The lack of consistency in the results described in these and other prior publications on the effects of reputation systems on the electronic market outcomes may be explained by a more robust measure of the value of reputation (e.g., a price premium, rather than simply absolute price) and a further exploration of the dimensions of reputation that may be found in a specific kind of qualitative information source, i.e., textual feedback. Pavlou, P. et al., “Psychological contract violation in online marketplaces: antecedents, consequences, and moderating role,” Information Systems Research, 16(4), pp. 272-299, 2005 describes that textual feedback is shown to influence price premiums and affect psychological contract violation in online marketplaces.
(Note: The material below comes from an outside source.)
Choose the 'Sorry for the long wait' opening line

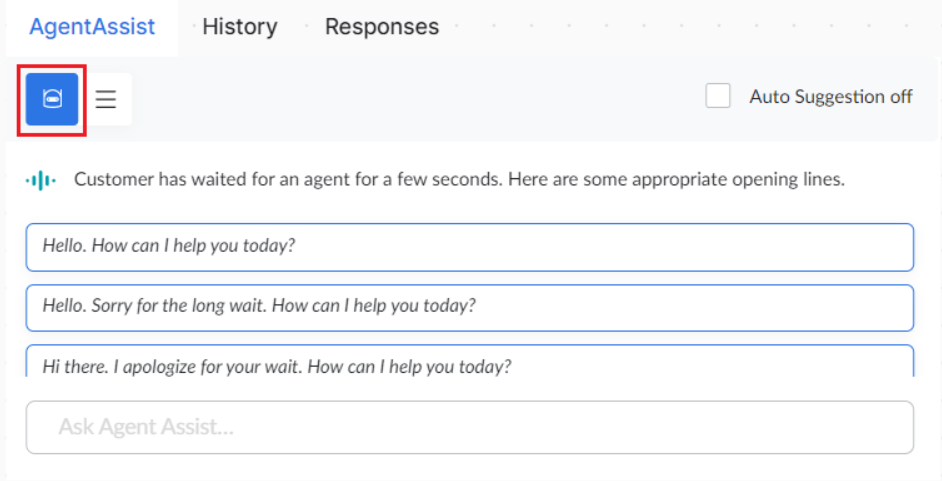point(469,307)
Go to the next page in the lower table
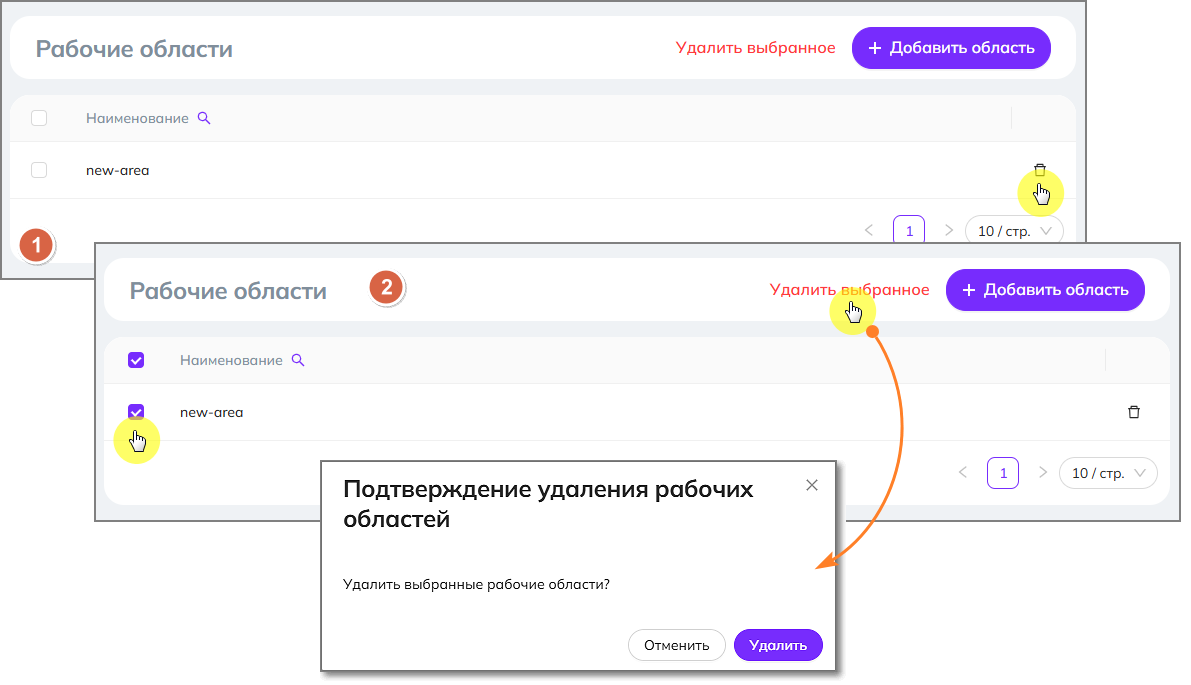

The role of textual feedback in building buyers' trust on the eBay® online marketplace and how it affects price premiums is further described in Pavlou, P. et al., “The Nature and Role of Feedback Text Comments in Online Marketplaces: Implications for Trust Building and Price Premiums,” published at http://www.agsm.ucr.edu/faculty/pages/pavlou.html, 2006.
These publications, however, rely on a manual and expensive content analysis of textual feedback that likely identify only two trust dimensions: i.e., credibility and benevolence. As a result, only a small proportion of text comments are categorized as providing evidence of a seller's outstanding credibility and benevolence. Independent of the differences in their preferences for fulfillment characteristics, the buyers may vary in the way they access and score a transaction. Text-based descriptions of a transaction quality can therefore augment and increase the richness of the information contained in numerical reputation scores. The full extent of the effects of the textual feedback in the outcomes of electronic marketplaces has not yet been determined.
There also exists a wide variety of other qualitative information that, appropriately structured and quantified, can explain other observable economic outcomes. For example, textual information posted by travelers on web-based travel sites can contain information that may explain the prices of hotels at a destination, or the volume of tourist travel to that destination. For example, qualitative feedback from consumers about the quality of products may contain information that explains their demand or total revenue. For example, reviews of restaurants posted by prior diners may contain information that explains the prices charged by these restaurants, or the fraction of tables that are occupied on average. For example, audio recordings of customer service calls may contain information that explain the rate at which customers return products to a merchant, or the rate of repeat purchases from the merchant.
Thus, there remains a need to provide a model, system, method, software arrangement and computer-accessible medium for identifying different dimensions of textual and other feedback in online reputation systems, and characterizing their influence on the pricing power of sellers.